О ВОЗМОЖНОСТИ СОЗНАТЕЛЬНОГО ВОЗДЕЙСТВИЯ ОБЩЕСТВА НА РАЗВИТИЕ ЯЗЫКА
Что люди обычно хотят изменить в языке?
Нет сомнений в том, что язык развивается в ответ на потребности общества. Иное дело — вопрос о том, насколько сознательно общество воздействует на язык и насколько удается то, что планируется.
Беспокойный человеческий ум не раз останавливался перед видимым несовершенством языка. Нередко это несовершенство усматривали в самом разноязычии народов. С библейских времен разноязычие считалось Божьей карой за гордыню. Мечта о едином общечеловеческом языке побуждала конструировать искусственные языки. Известно около 1000 проектов таких языков, однако даже самый совершенный из них — эсперанто — не становится общечеловеческим языком или вторым языком каждого человека (см. с. 113–115).

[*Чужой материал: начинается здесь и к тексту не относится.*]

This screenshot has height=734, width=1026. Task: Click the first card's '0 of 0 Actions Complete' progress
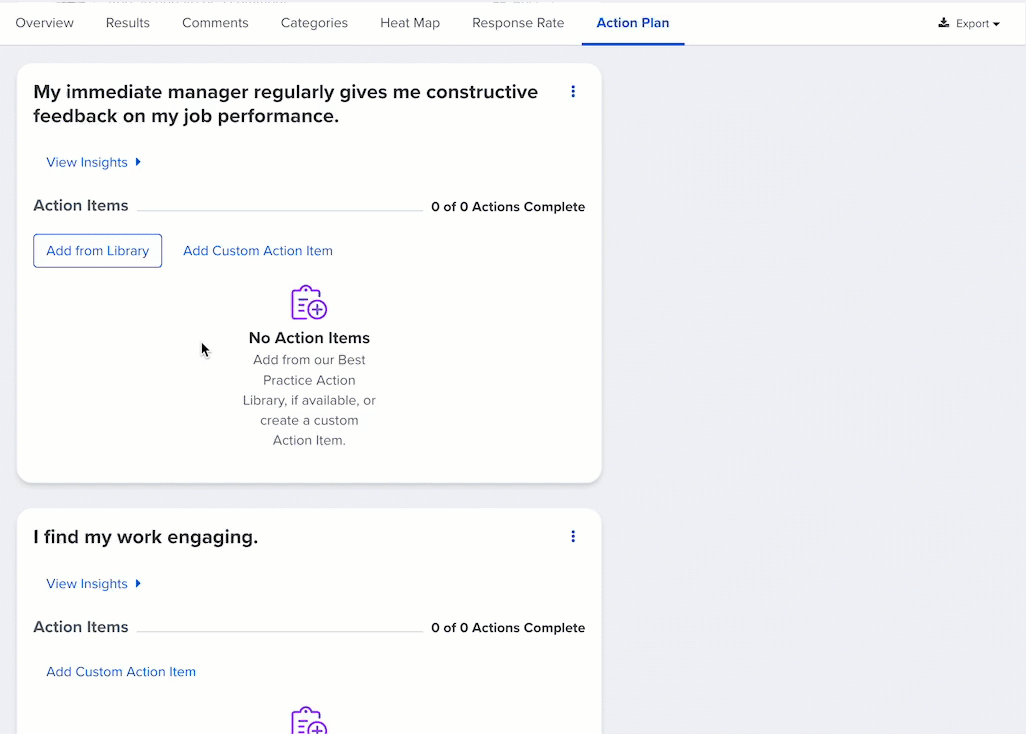click(508, 207)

Рационалистический XVII в. не устраивала видимая алогичность естественных языков — избыточность в обозначениях (синонимия) и многозначность, размытость и "субъективность" границ между языковыми значениями, неполный параллелизм синтаксиса "фигурам мысли". На этой почве возникали идеи искусственных формализованных языков науки. Все же проекты логико-математических языков Фрэнсиса Бэкона, Рене Декарта, Готфрида Лейбница оставались целиком теоретическими построениями, опередившими свой век. Тем не менее идеи искусственного логического языка — "орудия разума" — не погибли. В XX в. они реализовались в математических языках программирования, в искусственных информационных языках. Следует, однако, видеть, что все это хотя и нужные человеку языки, но не натуральные человеческие языки.

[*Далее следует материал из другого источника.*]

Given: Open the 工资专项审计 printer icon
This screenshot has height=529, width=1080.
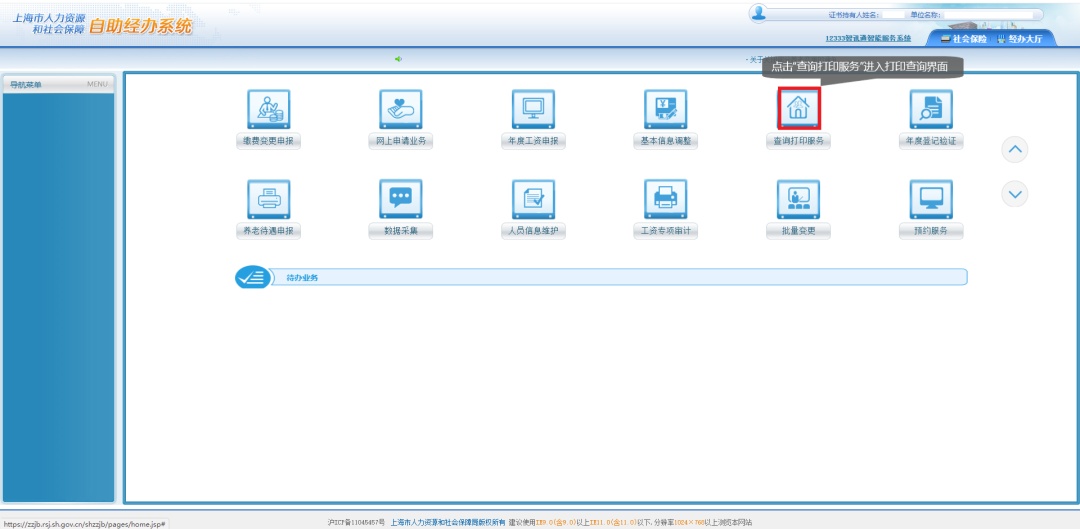Looking at the screenshot, I should tap(666, 199).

Нередко несовершенство языка видели в его недостаточной выразительности, гибкости, красоте или "чистоте". В любом обществе, сколько веков существует в нем представления о "правильном" и "красивом" языке, столько не смолкают разговоры о "порче" языка. Правда, сами представления о "правильности" и "порче" языка менялись. Менялся и профессиональный круг тех людей, которые замечали "порчу" и стремились каким-то образом "защитить" язык.